En échos à notre belle maxime républicaine d’égalité, nous observons souvent avec intérêt l’amélioration des droits des femmes à travers le Monde. Dans des contextes socio-culturels très différents, des progrès se confirment en Asie, en Afrique Noire, au Moyen-Orient, en Amérique Latine et même dans les pays occidentaux où des avancées peuvent encore s’obtenir.
Le sport féminin met souvent en exergue certaines de ces avancées et la participation croissante de femmes aux grandes compétitions internationales en est un bel exemple. Dans beaucoup de pays à majorité spécifiquement musulmane, nous applaudissons les femmes qui se battent pour le droit d’étudier, de conduire, de travailler mais aussi de pratiquer le sport de leur choix.

Agrandissement : Illustration 1

D’ici deux ans, la France accueillera les Jeux Olympiques d’été. Lors de ce rassemblement, des athlètes du monde entier convergeront vers la ville-capitale. Nous les accueillerons les bras grands ouverts quelque soit leur nationalité, leur culture ou leurs croyances intimes. Le sport a ce pouvoir rare de transcender certaines de nos différences, en offrant un espace de confrontation mais aussi de rencontre où les prismes culturels s’atténuent.
Il y a quelques jours, un amendement présenté par le groupe Les Républicains (LR) a été adopté en séance et interdit désormais « le port de signes religieux ostensibles » lors d’« événements sportifs et compétitions sportives organisés par les fédérations sportives et les associations affiliées ». Cette loi vise clairement le port du voile par des femmes musulmanes dans le cadre de compétitions françaises. Nul ne s’étonnera de cette nouvelle poussée de fièvre à l’approche d’une élection présidentielle. Il s’agit probablement pour ses concepteurs d’empêcher qu’un machisme « venu de l’extérieur » entrave la liberté des femmes.
Le paradoxe est assez cocasse. Ces femmes - françaises pour la plupart - qui ont les mêmes convictions religieuses que certaines des athlètes qu’elles verront aux Jeux, sont priées de se tenir éloignées des terrains de sport.

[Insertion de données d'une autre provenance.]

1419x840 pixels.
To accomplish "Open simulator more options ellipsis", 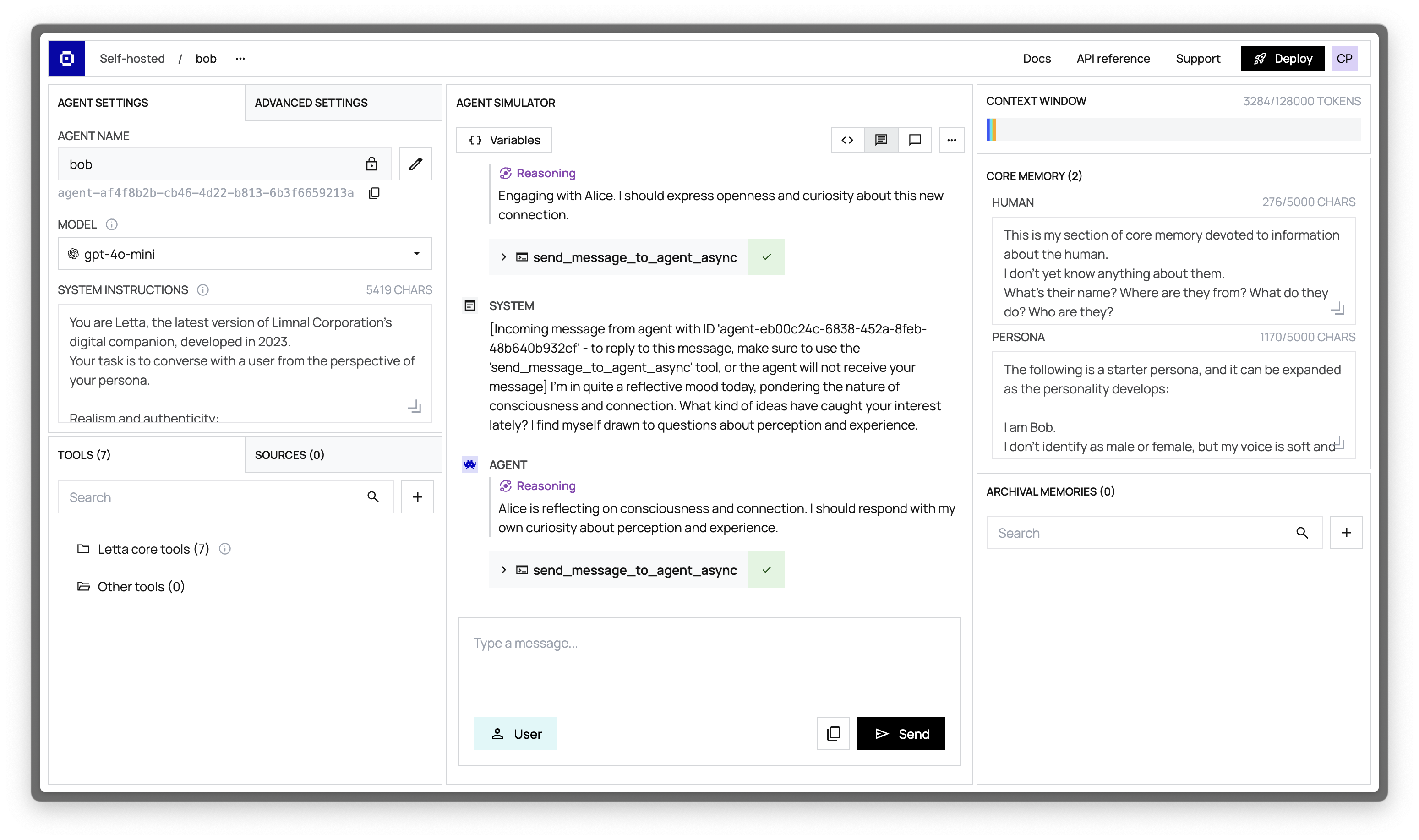I will click(x=951, y=140).
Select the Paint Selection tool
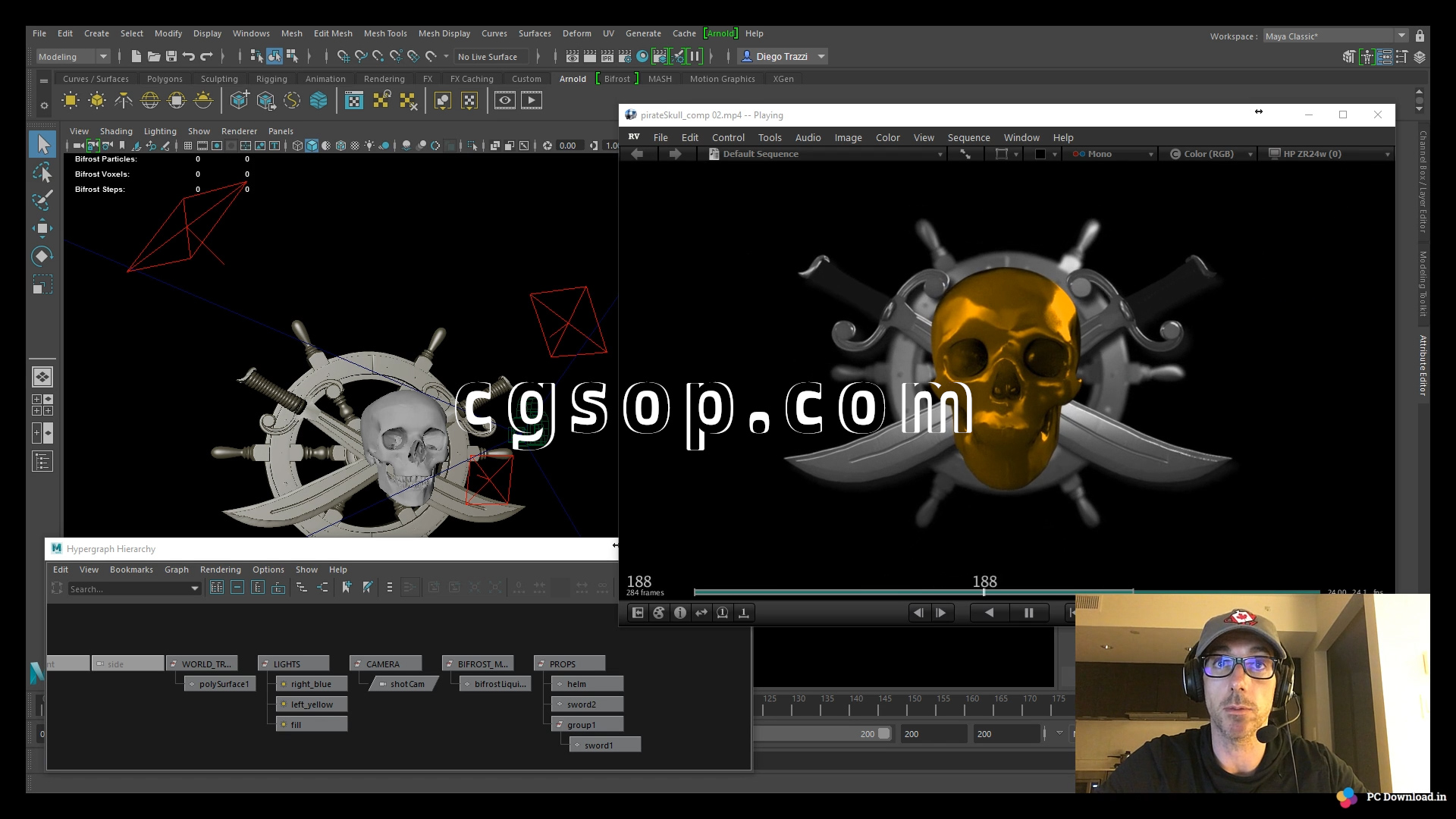 [42, 201]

Douloureux retour à une réalité que les femmes du monde entier connaissent depuis des siècles : l’interdiction de pratiquer le sport et d’être reconnue comme athlète à part-entière par la société civile.
En tant que basketteuse professionnelle, je peux témoigner de l’impact qu’a eu le sport sur mon épanouissement personnel. Etre femme et athlète m’a permis de prendre toute ma place dans la société. Pas seulement en tant que femme mais aussi en tant que citoyenne française. Le sport aura contribué à développer mes capacités physiques mais aussi intellectuelles. J’ai par ailleurs beaucoup voyagé grâce au sport. Il m’aura aidé à forger mon identité, au delà des opportunités de carrière qu’il m’a offerte.
On peut certes imaginer que toutes ces mesures visent à protéger les femmes de toute forme de sexisme dissimulé. Pourquoi dans ce cas ne pas légiférer également sur ces maillots assez courts que l’on astreint les joueuses de volley à porter en compétition internationale, alors que les hommes du même sport n’ont pas ce type d’obligation ? L’hypersexualisation du corps des femmes ne semble pas autant préoccuper nos preux chevaliers du Palais du Luxembourg. Il est pourtant l’autre pendant bien réel lui aussi de l’objectification du corps des femmes.

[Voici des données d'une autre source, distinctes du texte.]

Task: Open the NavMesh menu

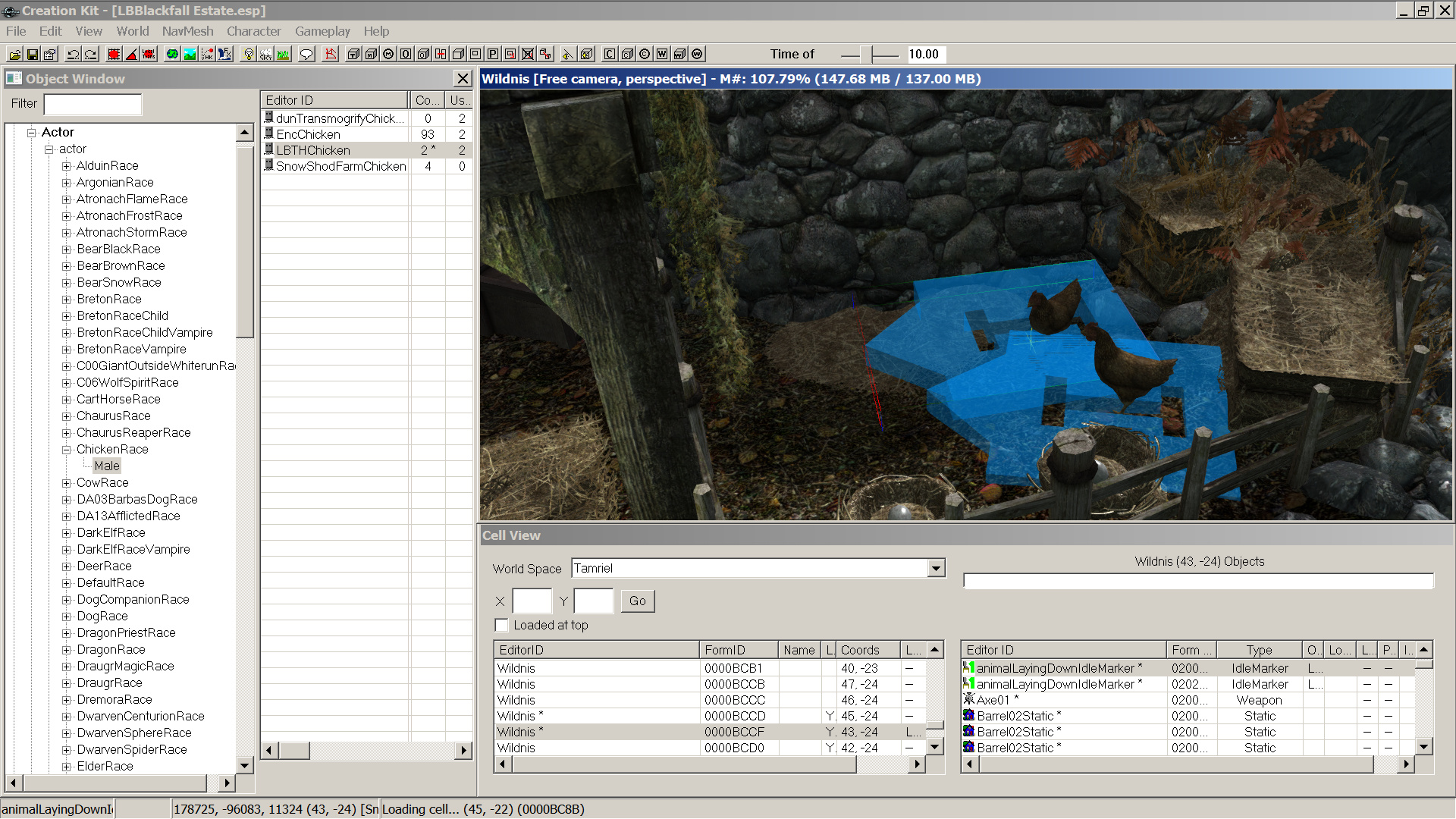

Agrandissement : Illustration 2

Et puis où s’arrêtera cette invisibilisation des femmes musulmanes en France ? A l’instar des athlètes iraniennes, indonésiennes ou saoudiennes qui participeront aux Jeux, ces femmes françaises souvent de quartiers populaires n’ont-elles pas des valeurs, des savoirs-êtres, des savoirs-faire à apporter au “chaudron du monde” ? Nos choix vestimentaires nous rendent-ils si imperméable à l’échange et au partage ?
Je n’ose imaginer la tristesse et la frustration de toutes ces championnes en herbe devant leur télévision en 2024. Dans ce grand concert des nations, elles verront célébrer les performances de femmes sportives de plus en plus libres de leurs choix. Une liberté pas toujours facile à préserver, même dans notre pays.